Una of the images I’ve used most often, writing a column about singles for years for Corriere della Serais that of Noah’s Ark.
A single, I have always reasoned, is the one who remains on the ground when the universal deluge breaks outwhen all couples join hands and save each other.
In reality, with that image, I didn’t want to represent what would happen in the event of a catastrophe, but rather what happens to singles every day. There is a whole series of situations in which, if you are such, “you don’t get on board”.
An example? If there is a dinner between couples, you are not there. And, if you are invited together with other singles, maybe you end up at a special table for singles. If you are single, you are not entitled to deductions, deductions because what you earn you do not share with anyone. Without thinking that even fixed expenses are shared with someone, and so on.
Having reasoned in this way, I never imagined having to brush up on the Ark metaphor in a situation more similar to the biblical one: not a flood but a pandemic.
My question two years ago, when it all started, was: “And now how do we single people get on?”. The obligation to shut up at home immediately marked a watershed between those who, like me, should have done it alone and those who, instead, at least as a couple.

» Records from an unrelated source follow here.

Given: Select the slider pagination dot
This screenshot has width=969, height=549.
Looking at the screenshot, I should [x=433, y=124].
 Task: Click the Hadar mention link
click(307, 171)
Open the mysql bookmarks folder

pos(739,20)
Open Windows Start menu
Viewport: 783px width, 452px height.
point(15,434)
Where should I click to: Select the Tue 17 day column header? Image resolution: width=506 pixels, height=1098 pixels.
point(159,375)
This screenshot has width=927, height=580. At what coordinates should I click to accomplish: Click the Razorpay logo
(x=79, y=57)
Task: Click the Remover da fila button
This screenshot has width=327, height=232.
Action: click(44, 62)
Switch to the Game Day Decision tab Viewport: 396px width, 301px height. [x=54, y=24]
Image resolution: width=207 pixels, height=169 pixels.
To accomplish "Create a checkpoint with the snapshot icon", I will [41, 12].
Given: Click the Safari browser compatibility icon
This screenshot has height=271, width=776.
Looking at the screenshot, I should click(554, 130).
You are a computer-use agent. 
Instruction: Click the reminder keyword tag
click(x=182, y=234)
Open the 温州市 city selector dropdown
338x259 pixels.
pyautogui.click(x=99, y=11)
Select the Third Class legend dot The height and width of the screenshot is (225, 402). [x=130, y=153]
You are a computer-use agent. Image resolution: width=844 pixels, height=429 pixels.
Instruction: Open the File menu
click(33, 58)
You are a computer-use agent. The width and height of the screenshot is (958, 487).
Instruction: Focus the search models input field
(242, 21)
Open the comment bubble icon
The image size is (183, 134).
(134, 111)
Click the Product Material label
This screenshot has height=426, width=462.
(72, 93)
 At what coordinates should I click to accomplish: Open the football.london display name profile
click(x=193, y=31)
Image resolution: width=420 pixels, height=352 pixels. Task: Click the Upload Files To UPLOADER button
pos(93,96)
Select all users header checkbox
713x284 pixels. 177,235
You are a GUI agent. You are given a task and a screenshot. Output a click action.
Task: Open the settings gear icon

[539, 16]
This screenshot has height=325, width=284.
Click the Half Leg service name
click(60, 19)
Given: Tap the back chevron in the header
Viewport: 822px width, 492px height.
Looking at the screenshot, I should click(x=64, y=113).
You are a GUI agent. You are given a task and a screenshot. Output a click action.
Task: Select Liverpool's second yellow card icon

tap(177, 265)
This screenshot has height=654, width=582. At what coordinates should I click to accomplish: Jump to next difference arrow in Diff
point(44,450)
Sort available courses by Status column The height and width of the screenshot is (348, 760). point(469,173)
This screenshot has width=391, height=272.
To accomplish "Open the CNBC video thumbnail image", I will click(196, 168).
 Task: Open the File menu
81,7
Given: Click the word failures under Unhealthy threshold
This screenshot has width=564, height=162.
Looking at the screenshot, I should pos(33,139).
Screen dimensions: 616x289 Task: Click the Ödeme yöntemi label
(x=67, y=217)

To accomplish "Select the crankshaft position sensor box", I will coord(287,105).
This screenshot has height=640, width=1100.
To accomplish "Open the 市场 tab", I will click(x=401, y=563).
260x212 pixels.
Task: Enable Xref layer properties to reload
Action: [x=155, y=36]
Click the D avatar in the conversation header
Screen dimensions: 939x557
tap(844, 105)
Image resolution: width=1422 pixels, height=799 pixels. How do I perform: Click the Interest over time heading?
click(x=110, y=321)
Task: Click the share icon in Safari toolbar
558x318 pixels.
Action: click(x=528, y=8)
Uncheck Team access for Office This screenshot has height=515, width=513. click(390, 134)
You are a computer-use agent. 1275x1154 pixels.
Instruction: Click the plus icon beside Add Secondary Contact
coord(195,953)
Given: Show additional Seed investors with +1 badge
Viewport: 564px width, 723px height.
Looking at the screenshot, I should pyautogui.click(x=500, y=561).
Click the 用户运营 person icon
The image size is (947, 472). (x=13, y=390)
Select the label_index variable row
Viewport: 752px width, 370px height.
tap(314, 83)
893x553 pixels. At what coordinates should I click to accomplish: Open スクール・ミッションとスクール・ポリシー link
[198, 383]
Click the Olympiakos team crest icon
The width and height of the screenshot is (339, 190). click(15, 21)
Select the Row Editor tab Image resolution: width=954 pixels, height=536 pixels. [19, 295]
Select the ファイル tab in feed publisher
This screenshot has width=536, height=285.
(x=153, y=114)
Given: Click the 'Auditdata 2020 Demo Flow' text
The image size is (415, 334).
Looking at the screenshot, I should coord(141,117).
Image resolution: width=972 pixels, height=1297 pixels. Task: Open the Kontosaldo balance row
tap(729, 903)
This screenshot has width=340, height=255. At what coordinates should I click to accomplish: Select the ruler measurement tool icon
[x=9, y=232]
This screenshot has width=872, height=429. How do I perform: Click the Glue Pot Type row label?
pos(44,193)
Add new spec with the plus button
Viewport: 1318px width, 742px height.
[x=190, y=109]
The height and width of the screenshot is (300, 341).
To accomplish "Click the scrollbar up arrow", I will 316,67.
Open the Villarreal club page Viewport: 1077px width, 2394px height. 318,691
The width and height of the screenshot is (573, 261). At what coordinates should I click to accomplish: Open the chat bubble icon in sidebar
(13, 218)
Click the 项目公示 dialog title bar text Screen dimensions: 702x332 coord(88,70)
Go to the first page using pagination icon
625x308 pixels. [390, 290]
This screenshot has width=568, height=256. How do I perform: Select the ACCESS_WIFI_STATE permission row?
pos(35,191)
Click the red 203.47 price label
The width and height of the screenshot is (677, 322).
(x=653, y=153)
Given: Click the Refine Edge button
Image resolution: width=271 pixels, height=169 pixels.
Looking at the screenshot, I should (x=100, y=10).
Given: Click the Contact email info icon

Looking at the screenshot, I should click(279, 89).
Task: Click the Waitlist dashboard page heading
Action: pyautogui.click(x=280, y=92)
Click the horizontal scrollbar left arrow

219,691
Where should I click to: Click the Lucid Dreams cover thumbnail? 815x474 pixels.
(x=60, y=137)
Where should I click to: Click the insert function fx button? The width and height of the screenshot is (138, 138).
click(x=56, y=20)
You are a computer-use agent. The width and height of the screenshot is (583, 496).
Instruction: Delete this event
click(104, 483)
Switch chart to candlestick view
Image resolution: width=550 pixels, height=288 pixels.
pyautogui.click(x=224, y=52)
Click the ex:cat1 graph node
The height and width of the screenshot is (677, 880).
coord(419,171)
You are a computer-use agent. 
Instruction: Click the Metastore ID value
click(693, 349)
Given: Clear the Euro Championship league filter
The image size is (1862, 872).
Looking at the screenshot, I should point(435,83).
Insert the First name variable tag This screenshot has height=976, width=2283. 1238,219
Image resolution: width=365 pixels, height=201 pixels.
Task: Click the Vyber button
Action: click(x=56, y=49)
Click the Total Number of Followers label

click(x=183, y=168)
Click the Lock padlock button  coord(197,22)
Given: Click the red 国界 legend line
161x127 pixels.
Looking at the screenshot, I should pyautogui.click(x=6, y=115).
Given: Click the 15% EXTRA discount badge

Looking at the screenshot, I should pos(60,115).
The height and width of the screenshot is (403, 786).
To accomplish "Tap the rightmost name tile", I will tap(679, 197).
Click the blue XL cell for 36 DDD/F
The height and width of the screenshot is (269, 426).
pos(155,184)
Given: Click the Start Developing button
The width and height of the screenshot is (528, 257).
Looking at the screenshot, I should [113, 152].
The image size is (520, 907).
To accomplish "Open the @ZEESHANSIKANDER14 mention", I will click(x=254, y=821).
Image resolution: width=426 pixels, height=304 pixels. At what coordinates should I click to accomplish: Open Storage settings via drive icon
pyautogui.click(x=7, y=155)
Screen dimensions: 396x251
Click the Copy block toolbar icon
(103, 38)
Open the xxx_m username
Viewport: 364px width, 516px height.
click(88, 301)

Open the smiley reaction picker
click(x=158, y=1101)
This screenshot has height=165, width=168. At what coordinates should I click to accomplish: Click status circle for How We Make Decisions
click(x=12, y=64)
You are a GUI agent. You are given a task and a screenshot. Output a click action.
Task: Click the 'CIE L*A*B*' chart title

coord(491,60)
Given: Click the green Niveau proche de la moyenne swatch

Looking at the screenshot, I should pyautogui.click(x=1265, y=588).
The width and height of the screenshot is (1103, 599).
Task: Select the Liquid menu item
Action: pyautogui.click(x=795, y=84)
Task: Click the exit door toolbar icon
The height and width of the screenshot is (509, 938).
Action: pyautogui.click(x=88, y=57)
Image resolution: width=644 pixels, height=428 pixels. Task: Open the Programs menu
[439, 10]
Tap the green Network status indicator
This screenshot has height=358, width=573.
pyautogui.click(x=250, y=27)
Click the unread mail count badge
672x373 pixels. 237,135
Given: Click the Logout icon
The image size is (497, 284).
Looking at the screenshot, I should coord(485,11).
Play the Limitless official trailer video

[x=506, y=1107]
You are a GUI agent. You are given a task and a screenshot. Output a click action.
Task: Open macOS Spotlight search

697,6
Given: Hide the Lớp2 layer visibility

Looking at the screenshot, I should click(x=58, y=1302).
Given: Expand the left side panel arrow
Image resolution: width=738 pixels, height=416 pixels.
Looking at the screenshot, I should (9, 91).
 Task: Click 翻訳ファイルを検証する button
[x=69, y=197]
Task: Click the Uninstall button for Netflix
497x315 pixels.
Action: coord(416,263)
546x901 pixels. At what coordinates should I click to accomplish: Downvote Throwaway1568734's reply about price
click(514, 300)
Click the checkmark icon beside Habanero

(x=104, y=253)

And the hypothesis of becoming seriously ill had immediately created another between those who, like me, would have to find someone who would keep an eye on him in a possible intensive care unit and those who would have had him without effort.
The image of a Noah’s Ark sailing without us singles had come true. But today we are here, at the tail (hopefully) of this tragedy. Noah’s Ark empties and not all couples descend by the hand. It happens.
Conversely, many singles who have faced the waves by keeping afloat, like Rose in Titanic, attached to the same raft and building up courage, they have a new awareness. Which is not the one for which “being as a couple is not worth it”, but rather that “Being single does not necessarily mean being alone”.
I wrote it ten years ago as a bet. Today, having experienced it on the skin, I can confirm it. With a smile.